> **TUJUAN**: Dalam kutipan tentang hukum bulu kucing, potongan tubuh dari hewan apa yang dijadikan contoh potongan tubuh yang dihukumi suci?

Hukum Suci! Apakah Bulu Kucing yang Rontok Termasuk Najis? Berikut Penjelasannya

- 26 Oktober 2022, 17:15 WIB
ilustrasi kucing
ilustrasi kucing /Pixabay/

MEDIA PAKUAN - Dalam berbagai literatur fiqih dijelaskan bahwa bagian tubuh yang terpotong dari hewan yang masih hidup.
 
Maka status suci dan najisnya persis seperti bangkai dari hewan tersebut. 
 
Dalam arti, ketika bangkai dari hewan tersebut dihukumi suci. Maka potongan tubuh tersebut dihukumi suci.
 
 
Misalnya potongan tubuh dari ikan dan belalang. 
 
Sebaliknya, jika potongan tubuh berasal dari hewan yang bangkainya dihukumi najis, maka potongan tubuh dari hewan tersebut dihukumi najis, seperti pada hewan selain ikan dan belalang. 
 
Ketentuan hukum demikian berdasarkan salah satu hadits:
 
 
مَا قُطِعَ مِنْ حَيٍّ فَهُوَ مَيِّتٌ
 
“Sesuatu yang terpisah dari hewan yang hidup, maka statusnya seperti halnya dalam keadaan (menjadi) bangkai”
 
(HR Hakim).
 
Namun ketentuan hukum di atas, dikecualikan ketika bagian tubuh yang terpotong adalah rambut atau bulu dari hewan.

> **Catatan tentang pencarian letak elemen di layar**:
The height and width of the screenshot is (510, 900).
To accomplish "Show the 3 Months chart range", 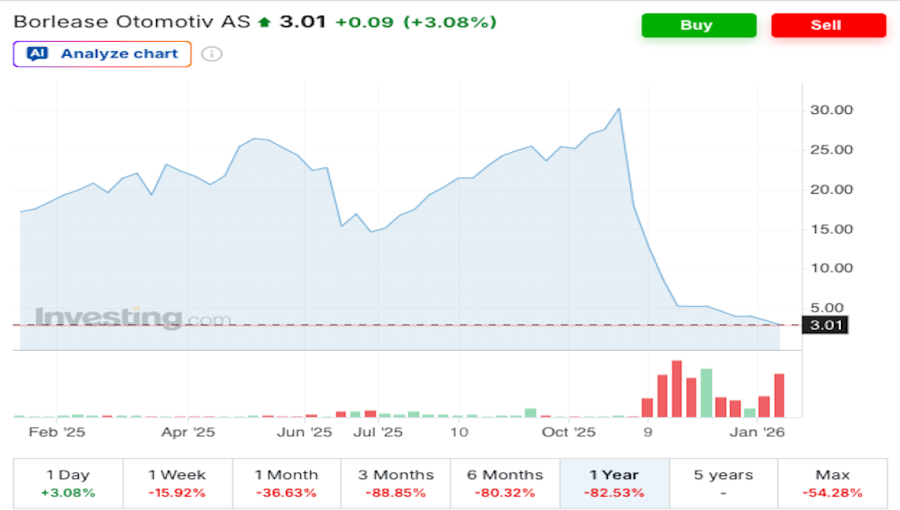I will 395,483.
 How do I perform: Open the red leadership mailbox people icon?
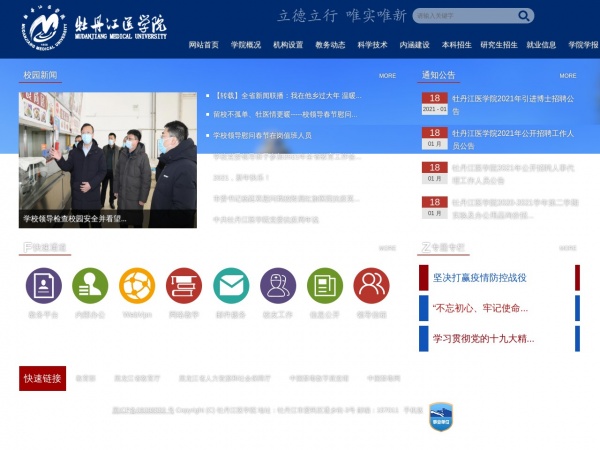click(x=371, y=286)
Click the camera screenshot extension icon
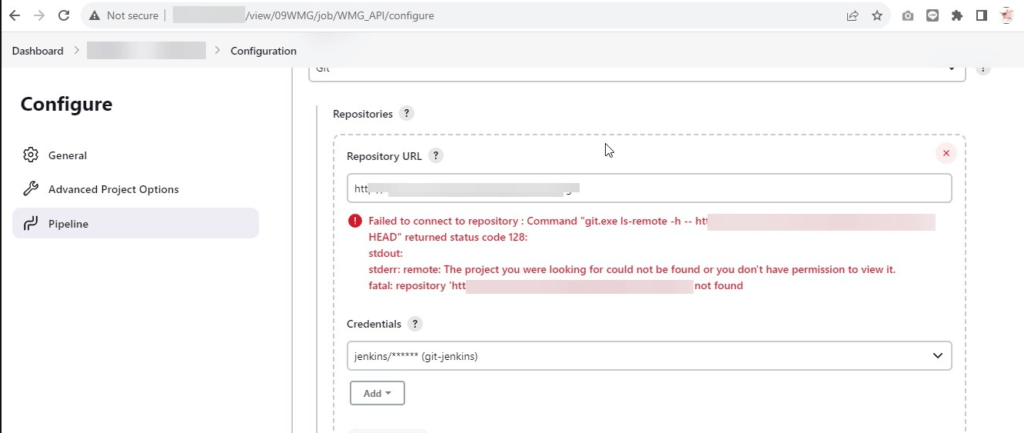 pyautogui.click(x=908, y=16)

> **JAWABAN TUGAS**: Potongan tubuh dari ikan dan belalang.